Hi @JacksonYao287 thanks for continuing the work on this. I do still have some concerns with this proposal though.

first, in this patch, DELETED container is removed from scm by default(this can be configured). and for those unknown container , no matter it is empty or not, we will deleted it by default(this can be configured).

This doesn't address my original point that these two configs conflict for some values. I also do not think that config keys should be used to fragment core internal operations like deletion. Ozone only needs one delete path and we should be confident that the one we choose works. If we are not confident in this delete container proposal and are trying to hide it behind a config then that is a sign we should not go forward with the change.

although Deleting a non-empty unknown container by default is an aggressive operation, i think it makes sense here. in development environment, we can set the default operation to log WARN, so it give us a chance to investigate the problem.

This assumes the issue shows up in dev first, which may not be the case. There's so many variables in an Ozone deployment it is possible that the dev environments work fine, but the perfect storm of issues does not happen until some production deployment. Having debugged multiple dev and prod Ozone deployments I can confirm this does happen for corner case bugs. This is why I have been advocating for a more cautious approach.

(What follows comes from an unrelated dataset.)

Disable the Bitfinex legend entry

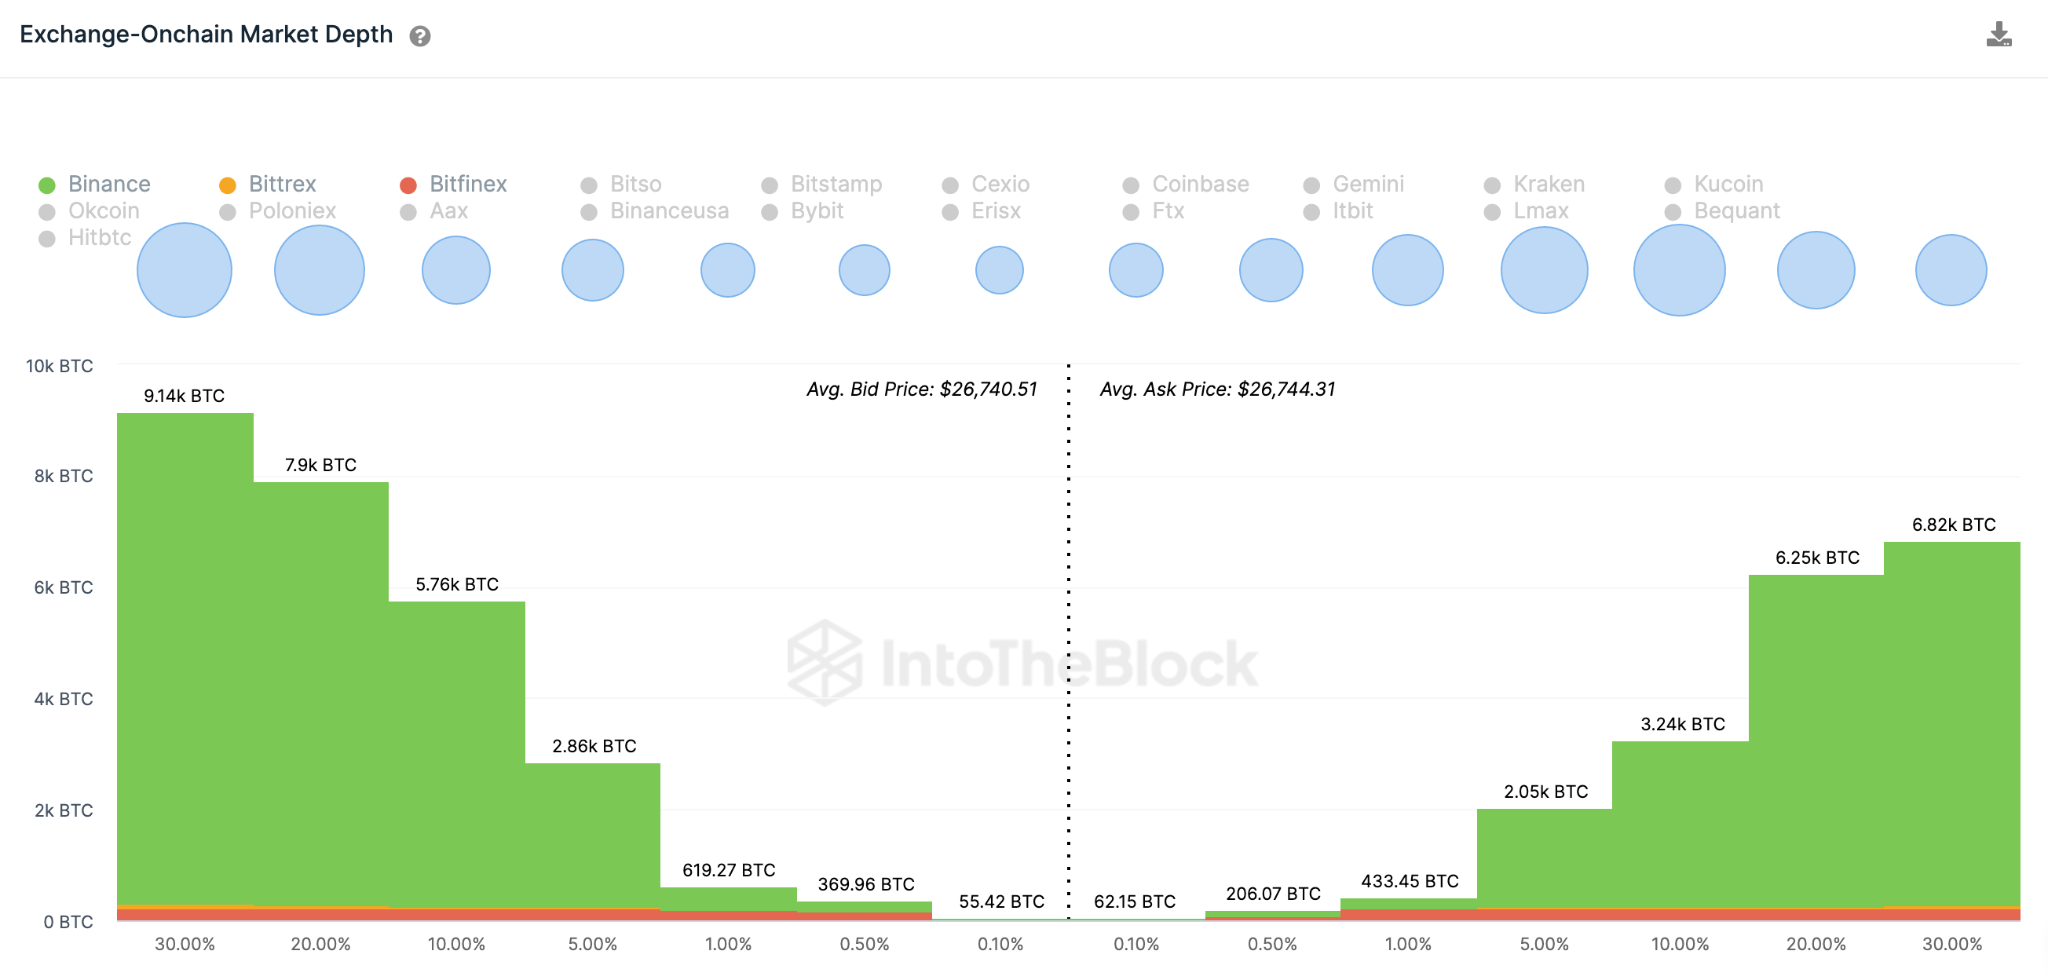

my idea here is after container is closed, only deleteblockLog can shrink the container size, not calculateUsage in containerReport handler. the size of container is reduced only after the deleteTransaction is committed in deleteblockLog. so even if a container replica has some orphan blocks and a bigger size, scm has a definite size of the container. when the size of a container in scm is shrinked to zero, scm will delete all the replicas of the container.

We should use block count to determine if the container is empty, as used bytes is not exact like you mentioned. Block count is currently used by SCM to determine if a container is empty. There are some invariants that I believe make it impossible to solve this problem without using Recon:

  • Deleted block log entries must eventually be deleted.
  • SCM cannot know all possible replicas at a given time. An older one could be resurrected at any time.
  • SCM's delete block API used by OM must be idempotent.

Given these properties I believe we cannot know the definite size of the container once blocks start getting deleted. We can only know the current size of each replica. For example, say a block is deleted from all known container replicas and SCM's "definite" block count decreases by 1. SCM removes the entry from the block log. Now maybe OM missed the ack for that delete so it resends it. SCM would repeat the same steps, incorrectly decrementing the "definite" block count again. It has no permanent record of which blocks were already deleted. Since old datanodes can be resurrected, they are also not a source of truth for which block deletions have already been issued by SCM.

In summary, I feel that my proposal has the following advantages:

  • No config changes Existing config keys remain with their original defaults and functionality. The only difference is that hdds.scm.unknown-container.action now only applies to unknown and empty containers. No new configs need to be added. No need to define behavior for unintuitive configuration combinations.

  • Only confirmed empty containers are deleted. This minimizes the risk of data loss due to current code bugs or future regressions that could for any reason cause SCM to "forget" a container, or datanodes to misreport a container.

The disadvantage of my proposal is that for the block deletion corner case discussed earlier, containers with those blocks will remain in the system. However this is true even today with the current container delete flow, since all replicas must have zero block count for deletion to happen. The orphan block problem is a block problem, not a container problem. IMO this means it should not be solved as an extension of container deletion by deleting non-empty containers. I think orphan block cleanup with Recon is the correct answer to this, even if it may not be implemented in the near future.